ANYWAY. In the supermarket the other day, for some reason they had eggs, flour, sugar and lemon next to each other... Brain processes this. Something wrong. Ingredients not bad in and of themselves, apart from flour... Yet feel uneasy. Why are they all there together like that, it's not pancake Tueoh FUCK I CAN'T EAT PANCAKES EVER AGAIN! ARGGHHHH!!!... Now pancakes shouldn't be such a big loss- I only eat them on the one legally stipulated day the state sets aside for them. Although it's known by most as Pancake Tuesday, a select few refer to it as Shrove Tuesday, because, y'know, shroves and pancakes. Regardless of what we call it, we're ALL good Christians in Britain. Why else would we all scoff our faces full of pancakes on the day before six weeks of grumbly bellies? This period is called Lent, as in I Lent all my food to that Dawn French and I'm beginning to think I'm not going to get it back. What with us being good Christians, we are obliged to go on a hunger strike for forty days until the day before Christ got murdered by the Romans.  Now you know that there's a certain feeling that some Catholics (whose church is centred in Italy) aren't so keen on the Jews? Mel Gibson should have an honourable mention, and as for his Dad... Well he makes Mel look like the Pope. The point is, the Jews get a lot of bad press. But who was the governing force? It was the Romans, whose centre of administration was in Italy. Essentially, despite the Romans actually nailing the son of God to a two by four and them spearing him in the side to make sure they're dead, despite this they seem to have convinced that the Jews are to blame. There's a shed load of anti-semitism around the world. What do we think when we see an Italian? Nice food, and I hope you don't try and have sex with my daughter. Not fair. Anyway, here is the traditional shirt that all of us good British Christians wear on Easter Friday to celebrate the crucifixion of God's son.  You have to understand, we'd only be doing that to make sure he saves our sins double quick this time. Help your fellow man.

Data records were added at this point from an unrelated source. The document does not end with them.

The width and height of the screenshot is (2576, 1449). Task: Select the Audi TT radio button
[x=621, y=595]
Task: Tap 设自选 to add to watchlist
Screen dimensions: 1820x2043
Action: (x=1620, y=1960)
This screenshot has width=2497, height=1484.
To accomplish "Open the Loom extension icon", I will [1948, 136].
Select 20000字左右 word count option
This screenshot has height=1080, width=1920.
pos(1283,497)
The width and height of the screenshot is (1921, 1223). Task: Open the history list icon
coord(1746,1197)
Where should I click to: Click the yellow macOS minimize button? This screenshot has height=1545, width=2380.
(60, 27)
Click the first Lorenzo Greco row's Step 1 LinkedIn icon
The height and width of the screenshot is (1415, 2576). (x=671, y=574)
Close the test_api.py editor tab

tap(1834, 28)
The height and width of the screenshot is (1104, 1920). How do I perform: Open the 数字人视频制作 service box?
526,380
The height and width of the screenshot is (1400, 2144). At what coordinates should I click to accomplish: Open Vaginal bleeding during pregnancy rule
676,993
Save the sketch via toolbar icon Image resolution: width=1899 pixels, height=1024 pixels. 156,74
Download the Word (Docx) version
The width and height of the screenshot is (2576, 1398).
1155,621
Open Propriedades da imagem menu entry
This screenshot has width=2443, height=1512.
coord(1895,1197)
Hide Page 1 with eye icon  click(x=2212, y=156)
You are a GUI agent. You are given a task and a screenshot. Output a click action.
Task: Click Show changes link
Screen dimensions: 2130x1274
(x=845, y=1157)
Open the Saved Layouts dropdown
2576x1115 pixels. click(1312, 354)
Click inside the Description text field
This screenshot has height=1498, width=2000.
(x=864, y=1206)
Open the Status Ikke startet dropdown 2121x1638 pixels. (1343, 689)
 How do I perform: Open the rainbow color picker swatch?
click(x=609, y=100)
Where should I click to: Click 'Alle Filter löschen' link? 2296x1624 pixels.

Right. I believe I was procuring ingredients for jerked pork and 'ting. Go to pay and am asked by the checkout monkey if I would like any help packing. There's only five items there, I can put them in the bag I've brought along with me (save the planet, yeah?), so I tell him that I'm all right thanks. Then I ask him "Have you got a mystery shopper coming in or something?" "Mmm?" "It's just that I noticed you asked me if I wanted help with my packing." (Please note, this was more curious in nature than passive aggressive) "Yes, well we're all supposed to ask you..." "I know that, but you actually asked me, most don't bother." "Well, it's better for me just to follow company policy." He paused, seemed to have a think before deciding to confide in me "Actually, we're supposed to offer you help with your packing even if you've only one item." Now this made a part of me feel rather sorry for these poor employees who have to toe the line. It also gave a much bigger part of me an idea- namely going there, buying a stick of gum and then kicking off when they don't offer to pack it for me. I wonder what it's like to not be a bastard?